The fire in the blue-collar community of West Warwick, about 12 miles south of Providence, seemed to touch everyone in this small state.
``They say there are six degrees of separation in this world. In Rhode Island, there's a degree and a half,'' Lynch said after the blaze. ``The pain rips through this community quicker than any other.''
Authorities investigated the blaze for more than nine months, picking through the charred remains of the site for evidence and interviewing witnesses. They seized computers, documents, club records and appointment books from band members and the club's owners. Investigators also took inspection reports from the town and receipts from a foam manufacturer and collected dozens of items from the site of the fire, including club doors, wiring, spray paint and foam samples.
In the wake of the fire, Gov. Don Carcieri called for emergency inspections of all public buildings similar to The Station nightclub, and the state formed a commission to investigate the blaze. State lawmakers passed stringent new fire-safety standards, including stricter rules on sprinkler requirements for older buildings.

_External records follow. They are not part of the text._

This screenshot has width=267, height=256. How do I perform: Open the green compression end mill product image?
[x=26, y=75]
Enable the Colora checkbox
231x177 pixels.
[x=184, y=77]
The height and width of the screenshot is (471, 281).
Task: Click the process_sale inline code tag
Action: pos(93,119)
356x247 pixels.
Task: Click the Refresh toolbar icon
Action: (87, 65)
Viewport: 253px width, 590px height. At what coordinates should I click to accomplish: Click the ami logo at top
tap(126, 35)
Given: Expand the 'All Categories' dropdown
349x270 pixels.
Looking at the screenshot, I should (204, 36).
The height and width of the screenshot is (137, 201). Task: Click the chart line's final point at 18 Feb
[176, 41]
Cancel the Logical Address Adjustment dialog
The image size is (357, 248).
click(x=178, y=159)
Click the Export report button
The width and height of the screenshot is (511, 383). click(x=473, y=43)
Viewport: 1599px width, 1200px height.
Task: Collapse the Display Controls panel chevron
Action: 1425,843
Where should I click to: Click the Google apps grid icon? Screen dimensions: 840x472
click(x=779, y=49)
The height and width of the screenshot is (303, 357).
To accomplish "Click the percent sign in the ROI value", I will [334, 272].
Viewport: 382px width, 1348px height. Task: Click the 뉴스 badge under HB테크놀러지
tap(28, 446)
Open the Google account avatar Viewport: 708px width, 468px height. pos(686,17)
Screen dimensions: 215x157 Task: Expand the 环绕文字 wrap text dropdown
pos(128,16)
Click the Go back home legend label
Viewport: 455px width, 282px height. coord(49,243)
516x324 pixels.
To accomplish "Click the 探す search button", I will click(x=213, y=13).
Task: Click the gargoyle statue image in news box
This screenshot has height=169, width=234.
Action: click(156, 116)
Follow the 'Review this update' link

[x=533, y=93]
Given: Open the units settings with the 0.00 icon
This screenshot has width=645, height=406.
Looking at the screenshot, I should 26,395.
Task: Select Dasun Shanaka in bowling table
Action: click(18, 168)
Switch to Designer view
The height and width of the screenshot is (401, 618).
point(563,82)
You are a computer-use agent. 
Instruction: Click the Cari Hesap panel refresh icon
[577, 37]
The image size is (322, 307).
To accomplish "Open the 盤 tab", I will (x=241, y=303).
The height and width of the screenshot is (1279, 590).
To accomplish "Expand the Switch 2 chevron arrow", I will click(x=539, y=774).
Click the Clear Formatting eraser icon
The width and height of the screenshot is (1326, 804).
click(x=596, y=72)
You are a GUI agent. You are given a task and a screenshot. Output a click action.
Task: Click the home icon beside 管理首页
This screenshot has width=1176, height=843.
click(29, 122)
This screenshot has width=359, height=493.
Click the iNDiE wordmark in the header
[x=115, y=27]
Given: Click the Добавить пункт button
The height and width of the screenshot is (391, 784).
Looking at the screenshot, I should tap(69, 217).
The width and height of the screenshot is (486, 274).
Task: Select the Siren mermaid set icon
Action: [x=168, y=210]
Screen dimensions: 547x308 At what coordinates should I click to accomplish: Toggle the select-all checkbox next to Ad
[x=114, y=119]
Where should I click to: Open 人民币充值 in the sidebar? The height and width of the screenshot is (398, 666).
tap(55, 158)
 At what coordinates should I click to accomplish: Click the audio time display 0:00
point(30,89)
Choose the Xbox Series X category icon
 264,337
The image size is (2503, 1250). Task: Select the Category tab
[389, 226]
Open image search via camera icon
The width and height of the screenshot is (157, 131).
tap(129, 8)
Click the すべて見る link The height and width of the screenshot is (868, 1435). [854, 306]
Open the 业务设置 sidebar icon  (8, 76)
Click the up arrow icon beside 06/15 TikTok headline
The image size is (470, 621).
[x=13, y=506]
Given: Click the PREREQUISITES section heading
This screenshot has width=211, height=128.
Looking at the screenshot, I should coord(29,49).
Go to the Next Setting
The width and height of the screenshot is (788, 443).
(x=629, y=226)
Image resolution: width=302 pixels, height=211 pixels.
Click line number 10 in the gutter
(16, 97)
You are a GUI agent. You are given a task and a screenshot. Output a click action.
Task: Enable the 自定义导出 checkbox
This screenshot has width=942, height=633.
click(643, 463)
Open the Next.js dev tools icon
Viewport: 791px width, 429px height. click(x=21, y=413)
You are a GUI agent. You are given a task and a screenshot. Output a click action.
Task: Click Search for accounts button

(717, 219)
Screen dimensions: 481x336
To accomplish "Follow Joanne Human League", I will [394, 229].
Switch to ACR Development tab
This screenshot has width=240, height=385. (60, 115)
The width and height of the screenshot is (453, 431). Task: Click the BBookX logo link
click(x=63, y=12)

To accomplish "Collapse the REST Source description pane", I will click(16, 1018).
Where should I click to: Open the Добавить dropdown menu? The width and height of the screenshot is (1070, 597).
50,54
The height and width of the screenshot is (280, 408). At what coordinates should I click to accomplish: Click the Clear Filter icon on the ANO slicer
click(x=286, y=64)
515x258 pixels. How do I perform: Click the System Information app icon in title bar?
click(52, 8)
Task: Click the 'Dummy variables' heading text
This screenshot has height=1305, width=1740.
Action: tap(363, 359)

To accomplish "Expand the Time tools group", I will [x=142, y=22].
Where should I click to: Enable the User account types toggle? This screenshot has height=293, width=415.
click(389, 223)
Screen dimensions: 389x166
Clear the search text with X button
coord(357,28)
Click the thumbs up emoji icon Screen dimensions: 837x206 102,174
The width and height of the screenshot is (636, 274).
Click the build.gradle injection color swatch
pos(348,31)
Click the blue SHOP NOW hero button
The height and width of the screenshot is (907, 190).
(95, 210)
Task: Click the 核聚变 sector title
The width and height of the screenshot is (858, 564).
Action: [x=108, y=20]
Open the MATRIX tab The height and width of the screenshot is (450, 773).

The blaze also led other states to propose tougher fire regulations for nightclubs and prompted finger-pointing among local officials. Fire and building inspection reports released by the town of West Warwick never mention the foam that surrounded the stage, and the club had passed its last inspection - two months before the fire.
Jeffrey Derderian was a longtime television reporter in Rhode Island and Boston, and known to many in the region. He was at the club during the night of the fire.